▶ AIM: Return, unchanged, the stretch of the material from the line containing "Where should I click to: Click the empty" through the line containing "Action: coord(224,87)", including both of those lines.

▶ Dataset items:

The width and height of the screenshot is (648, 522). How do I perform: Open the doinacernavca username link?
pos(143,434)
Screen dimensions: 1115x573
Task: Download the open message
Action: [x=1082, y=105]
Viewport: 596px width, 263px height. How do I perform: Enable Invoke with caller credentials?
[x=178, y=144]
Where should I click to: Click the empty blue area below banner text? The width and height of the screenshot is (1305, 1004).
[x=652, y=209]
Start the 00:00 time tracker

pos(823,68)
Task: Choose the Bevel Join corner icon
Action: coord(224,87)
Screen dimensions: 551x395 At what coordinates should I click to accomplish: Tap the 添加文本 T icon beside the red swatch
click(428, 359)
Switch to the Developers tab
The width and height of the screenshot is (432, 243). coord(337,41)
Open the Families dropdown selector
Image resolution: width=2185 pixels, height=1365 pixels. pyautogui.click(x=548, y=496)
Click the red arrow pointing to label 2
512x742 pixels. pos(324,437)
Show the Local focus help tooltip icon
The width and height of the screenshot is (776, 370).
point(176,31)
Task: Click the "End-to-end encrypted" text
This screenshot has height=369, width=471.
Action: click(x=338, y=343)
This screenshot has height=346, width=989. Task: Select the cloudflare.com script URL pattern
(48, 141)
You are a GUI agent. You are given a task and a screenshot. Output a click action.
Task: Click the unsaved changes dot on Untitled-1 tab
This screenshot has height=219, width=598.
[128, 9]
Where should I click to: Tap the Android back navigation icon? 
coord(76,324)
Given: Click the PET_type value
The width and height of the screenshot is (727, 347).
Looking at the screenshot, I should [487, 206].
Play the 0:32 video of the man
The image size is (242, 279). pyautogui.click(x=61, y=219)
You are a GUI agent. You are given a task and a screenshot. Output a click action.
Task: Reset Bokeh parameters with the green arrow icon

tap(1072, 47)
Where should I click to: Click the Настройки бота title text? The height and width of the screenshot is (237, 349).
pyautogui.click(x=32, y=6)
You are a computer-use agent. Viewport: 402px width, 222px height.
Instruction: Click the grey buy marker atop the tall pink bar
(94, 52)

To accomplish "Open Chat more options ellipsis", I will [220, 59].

▶ WRITTEN REPLY:
Where should I click to: Click the empty blue area below banner text? The width and height of the screenshot is (1305, 1004).
[x=652, y=209]
Start the 00:00 time tracker

pos(823,68)
Task: Choose the Bevel Join corner icon
Action: coord(224,87)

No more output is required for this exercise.